The Human Element: Despite all the technical advancement, the most successful implementations still prioritize the human/customer experience over pure technical capability.

Personal Takeaways

This was my second year attending, and the growth is remarkable - both in scale and maturity. Achieving my three main goals (connecting with amazing people, learning about latest advancements, finding next opportunities) plus much more made this trip incredibly worthwhile.

Technical Learning: The workshops were fantastic, especially Daniel Han’s RL session and the prompt engineering deep-dive. I have concrete things to follow up on - Dynamic 4-bit Quantization, exploring HackAPrompt.com, and definitely trying out that Docker + Git + LLMs pattern that got 13k stars in 20 minutes.

Infrastructure Focus: The infrastructure sessions confirmed my interest in the lower-level AI stack. Meeting people working on model serving, inference optimization, and the actual engineering challenges of production AI systems showed me there’s meaningful work to be done beyond just building full-stack applications.

Networking Success: From meeting the Linear head over lunch to connecting with Ronan from Trelis Research, to the RunPod after-party conversations - the human connections were incredible. Having a notebook full of contacts and follow-up opportunities is exactly what I hoped for.

Career Direction: Greg Brockman’s insight about using new technology to upskill and expand resonated deeply. As AI capabilities grow, I need to stay on the frontier and find increasingly impactful work rather than just riding the wave.

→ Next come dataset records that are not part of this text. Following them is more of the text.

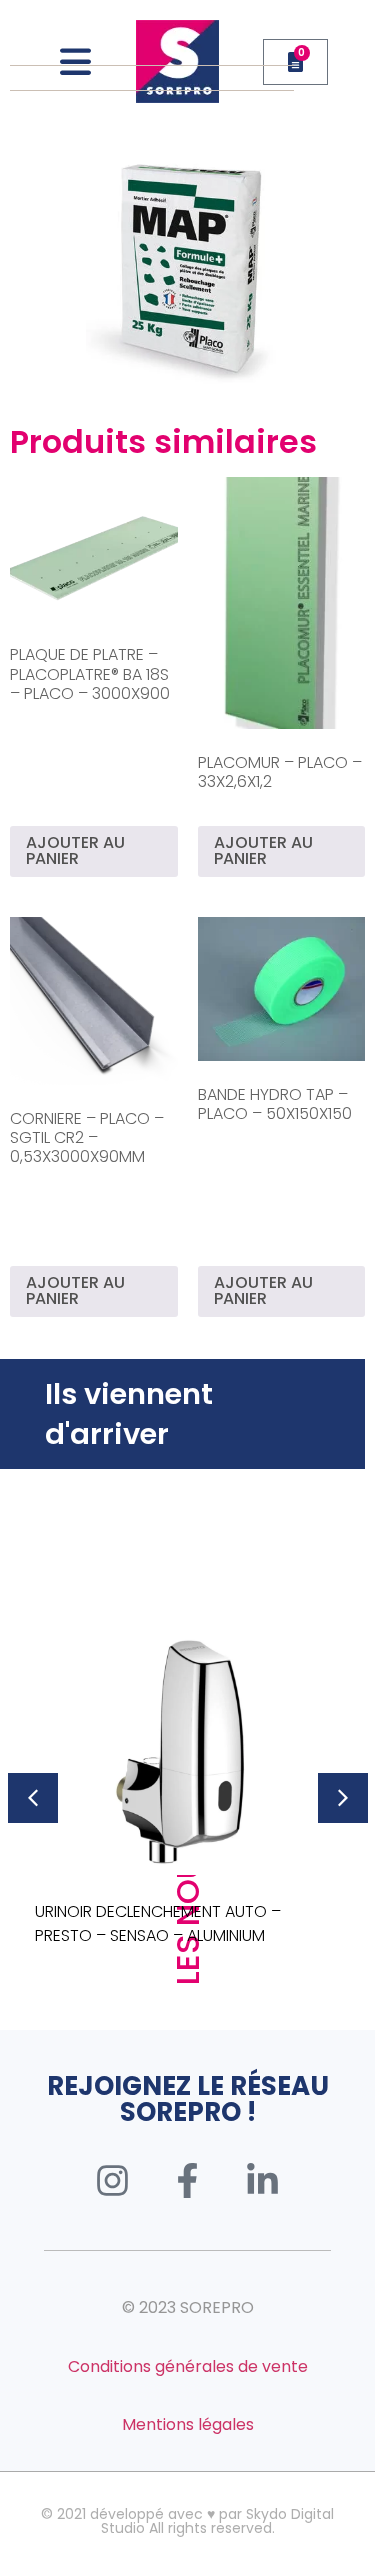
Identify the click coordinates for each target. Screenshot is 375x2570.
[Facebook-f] (188, 2180)
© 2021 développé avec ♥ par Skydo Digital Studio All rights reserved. (187, 2521)
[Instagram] (113, 2180)
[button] (33, 1798)
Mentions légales (188, 2424)
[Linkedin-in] (263, 2180)
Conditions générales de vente (188, 2366)
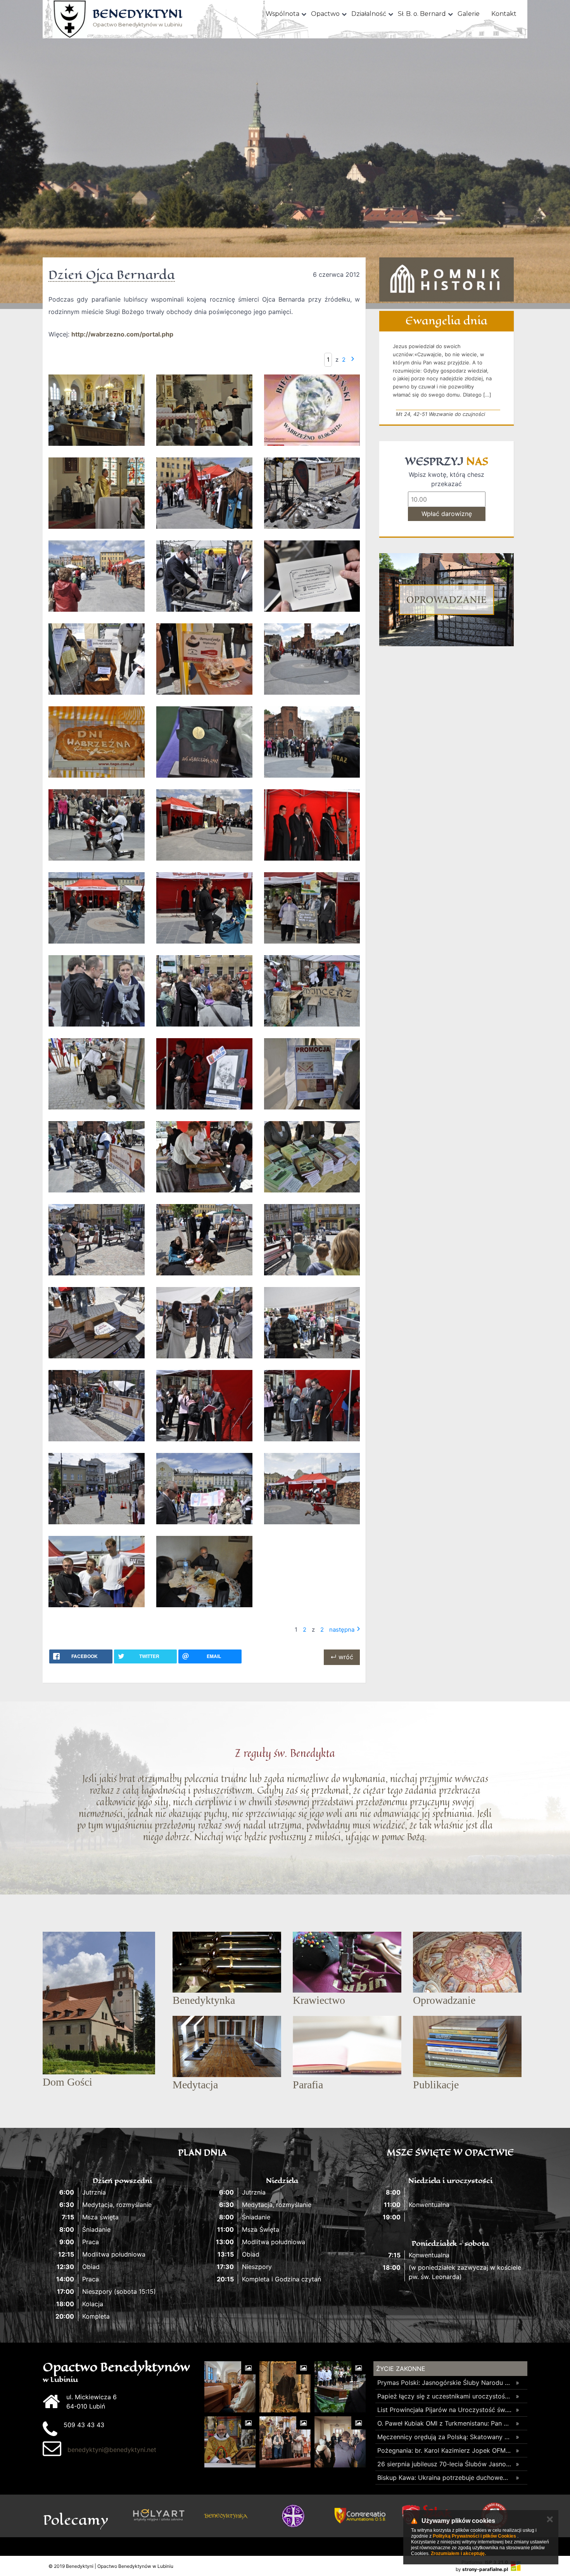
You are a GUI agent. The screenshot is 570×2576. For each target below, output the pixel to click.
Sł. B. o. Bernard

Prompt-as-Spec: Sean Grove’s “Everything is a Spec” concept is something I’m definitely going to experiment with. The idea that prompts should be the primary document with code as output is fascinating and worth testing in my own projects.

The most valuable insight? This community is solving real problems right now. The conversations at after-parties revealed the genuine challenges people face shipping AI to production, and that’s where the most interesting work is happening.

Conclusion

Walking out of the Marriott Marquis after three intense days, I’m energized and optimistic about where AI engineering is heading. This conference delivered exactly what I hoped for - technical depth, genuine community, and concrete next steps for my own learning and career.

The sheer scale (3,000 attendees, double from last year) shows how fast this field is growing, but what impressed me most was the maturity. These weren’t pie-in-the-sky demos or research papers - these were real engineers sharing real solutions to real problems. From dealing with inference bottlenecks to building reliable agent architectures, every conversation was grounded in production reality.

The infrastructure focus throughout the event reinforced my belief that there’s meaningful work to be done beyond just building applications. The challenges Robert Wachen described about inference being the new bottleneck, Dylan Patel’s insights on AI geopolitics, and the Docker + Git + LLMs pattern that got 13k stars in 20 minutes - these are the kinds of lower-level problems I want to work on.

But beyond the technical content, it’s the community that makes this event special. Whether it was lunch conversations with the Linear head, catching up with Ronan from Trelis Research, or the late-night discussions at the RunPod after-party, the willingness to share both successes and failures creates an environment where real learning happens.

I’ll definitely be back next year - probably with some concrete projects influenced by what I learned here. If you’re building production AI systems and missed this one, put it on your calendar. The combination of cutting-edge technical content and authentic community makes it worth it.

Now, time to implement some of these ideas.